New Singapore guidelines for examining computer implemented inventions (CIIS)
After several rounds of public consultations, the Intellectual Property Office of Singapore (IPOS) has issued an updated set of examination guidelines for computer implemented inventions (CIIs) that will apply to all new patent applications from 16 May 2016. The “new applications” are:
i) national applications for a patent (and any divisional applicationsarising from them) with a filing date on or after 16 May 2016; and
ii) international applications entering national phase (and any divisional applications arising from them) on or after 16 May 2016.
IPOS has issued the updated guidelines for patent applications without making any amendments to the relevant legislation.
IPOS has indicated that it is conscious of local jurisprudence, and will look towards public policy considerations and international patent norms when carrying out their role as the IP governing body in Singapore.
Amendments in the guidelines relating to CIIS
- When considering claims directed to CIIs, Examiners should determine the extent to which the computer (or other technical features) contributes to the invention defined in the claims. It must be established that the computer (or other technical features), as defined in the claims, is integral to the invention.

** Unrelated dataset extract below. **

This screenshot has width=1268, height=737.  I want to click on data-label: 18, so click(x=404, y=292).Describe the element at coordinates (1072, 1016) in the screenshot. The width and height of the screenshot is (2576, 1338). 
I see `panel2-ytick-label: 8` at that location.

- An example given of a CII which is considered to be an invention is a computer-implemented business method if the various technical features (e.g. servers, databases, user devices etc.) interact with the steps of the business method (i) to a material extent; and (ii) in such a manner as to address a specific problem.
- An example given of what is meant by “material extent” is a claim reciting known hardware components for implementing a business method, but the overall combination of the hardware provides, for example, a more secure environment for performing transactions, then the hardware would be regarded to interact with the business method to a material extent to address a specific problem.
- An example given of a CII which is not considered to be an invention is if the technical features recited in the claim are no more than the workings of a standard operating system, in particular, the use of a generic computer or computer system to perform a pure business method. In that case it would be considered that the actual contribution is likely to be only the business method
How do the amendments affect entities who file CII patent applications in Singapore?
For entities who wish to file CII patent applications in Singapore, it appears that a higher bar has been set for obtaining granted CII patents in Singapore, although this bar is similar to that which currently applies in the US, Europe and Australia.
Based on filing statistics, the effect of the amendments is minimal as a substantial number of patent applicants in Singapore rely on the grant of a corresponding patent in selected jurisdictions when requesting grant for a Singapore patent application. The amendments (currently) do not affect applications which rely on requesting supplementary examination as the process for supplementary examination does not include an assessment of patentable subject matter.
For applications that will undergo local search and/or examination, we expect to be making submissions discussing how various technical features provide a contribution to the invention “to a material extent” whenever a patentable subject matter objection is raised against a CII application. Thus, it would be desirable if applicants are able to identify those aspects with regard to their CIIs.
Based on both formal and informal communications with IPOS, we eventually expect a practice (in a worst case scenario) similar to European practice where a technical effect or contribution is mandatory for all CII patent applications. However, such a situation is not yet upon us, and we will provide further updates as the practice develops.